◆ **RECORD EXCERPTS**
Start of Block

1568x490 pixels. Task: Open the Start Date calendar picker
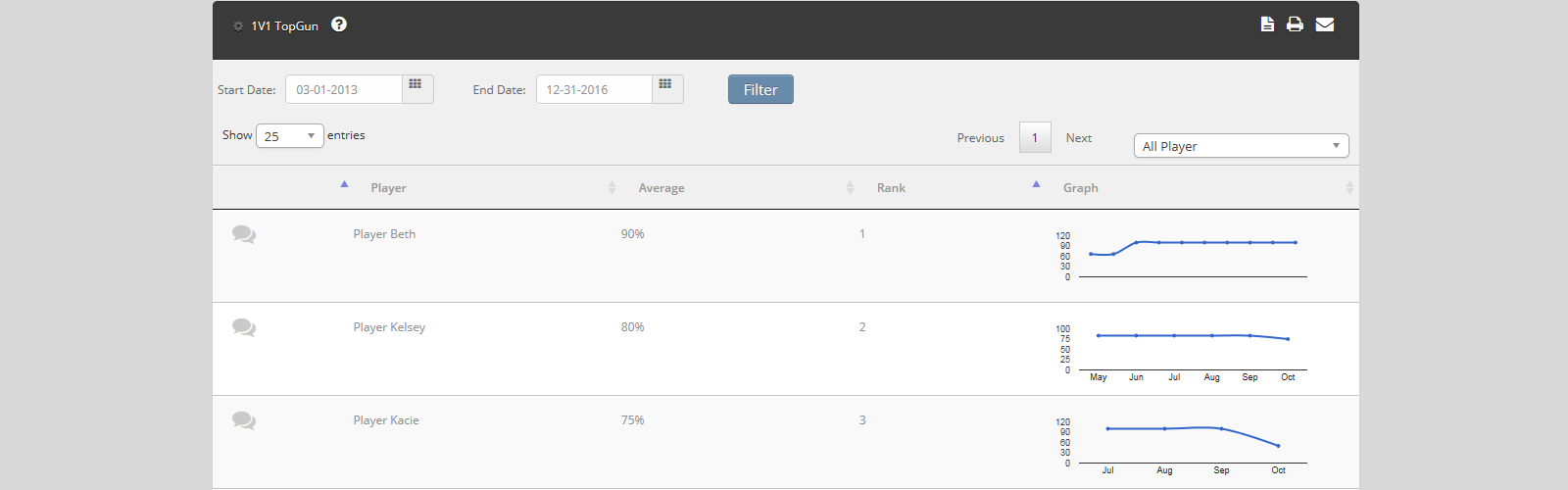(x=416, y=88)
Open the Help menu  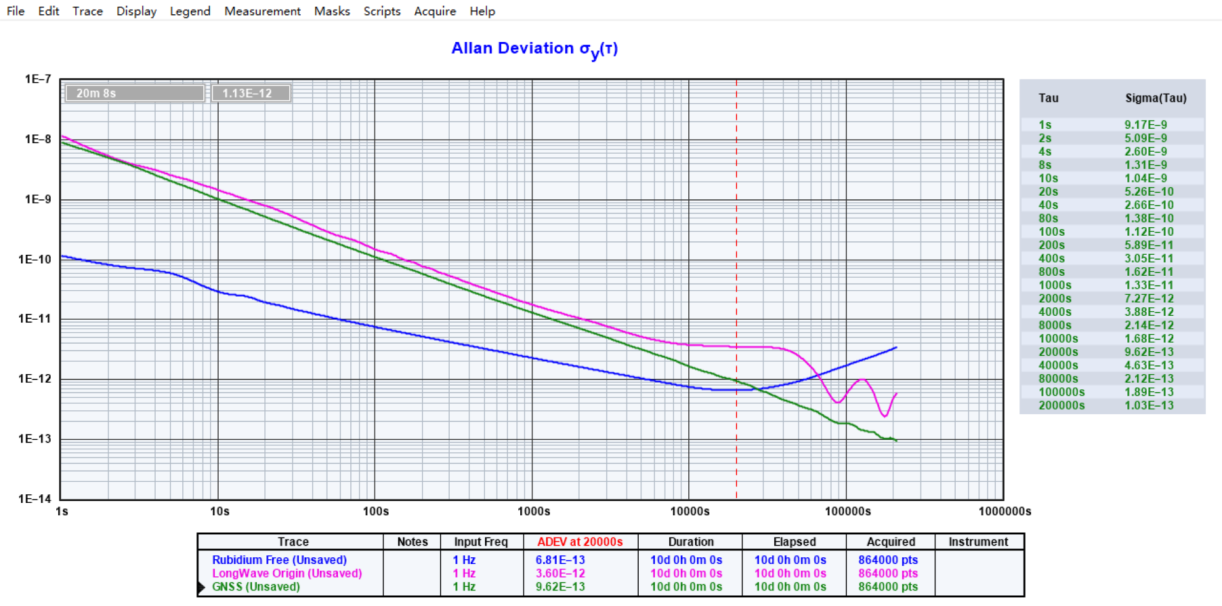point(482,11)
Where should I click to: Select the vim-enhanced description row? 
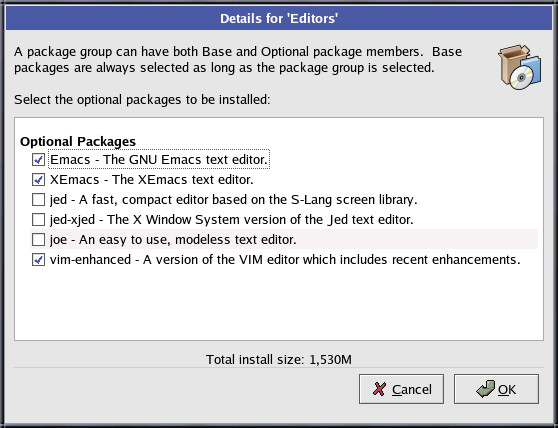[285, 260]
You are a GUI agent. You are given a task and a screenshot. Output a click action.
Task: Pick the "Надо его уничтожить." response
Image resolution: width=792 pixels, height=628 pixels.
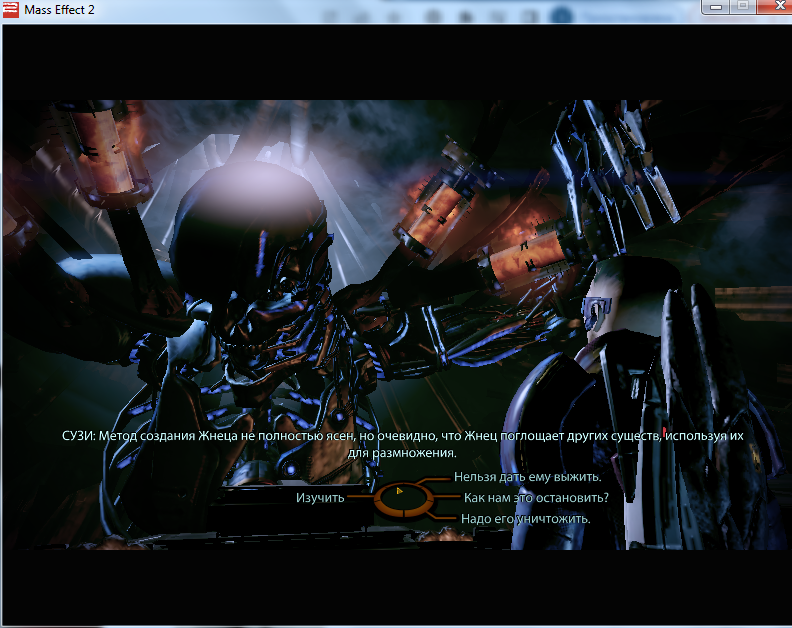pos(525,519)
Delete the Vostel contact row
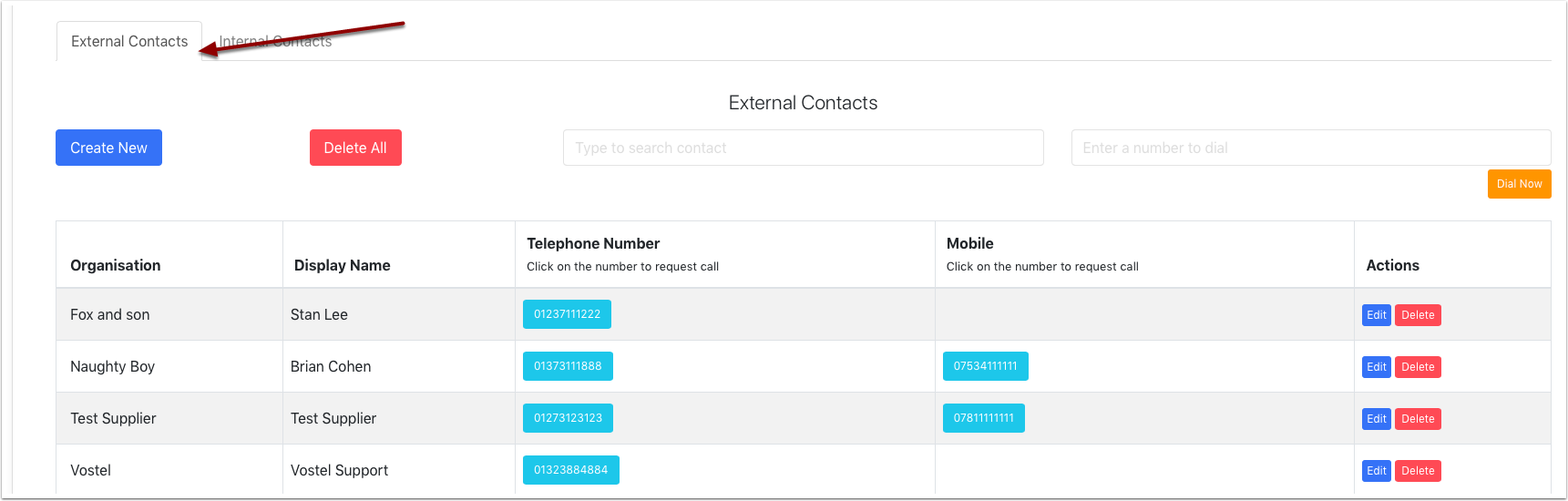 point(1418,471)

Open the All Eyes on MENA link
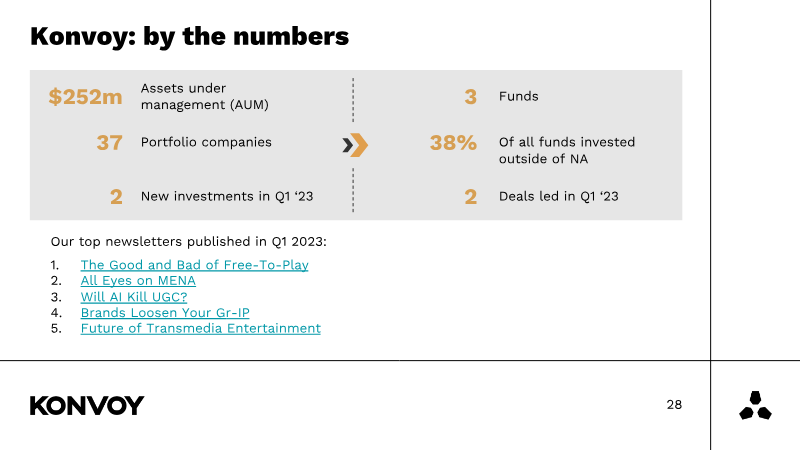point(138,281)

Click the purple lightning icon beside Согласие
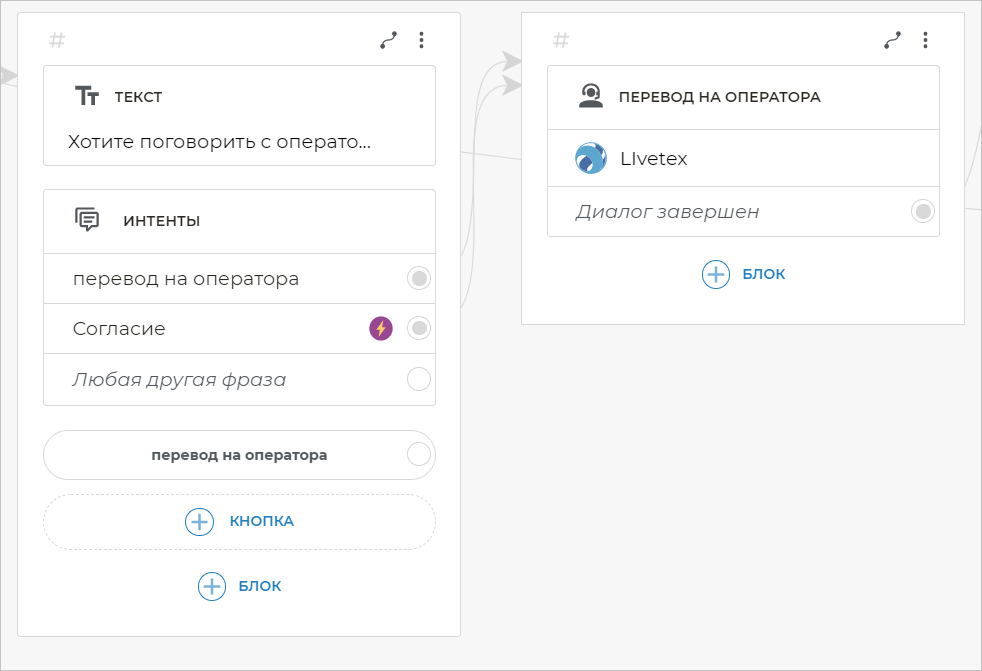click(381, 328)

End of Block

◆ **EXERCISE DETAILS**
Nothing but the lines from the one containing "You are a GUI" through the last line of the records should appear in the copy, exactly as written and without pictures.

◆ **EXERCISE RESPONSE**
You are a GUI agent. You are given a task and a screenshot. Output a click action.
Task: Pick the "Надо его уничтожить." response
Image resolution: width=792 pixels, height=628 pixels.
pos(525,519)
Delete the Vostel contact row
 point(1418,471)

Open the All Eyes on MENA link
point(138,281)

Click the purple lightning icon beside Согласие
click(381, 328)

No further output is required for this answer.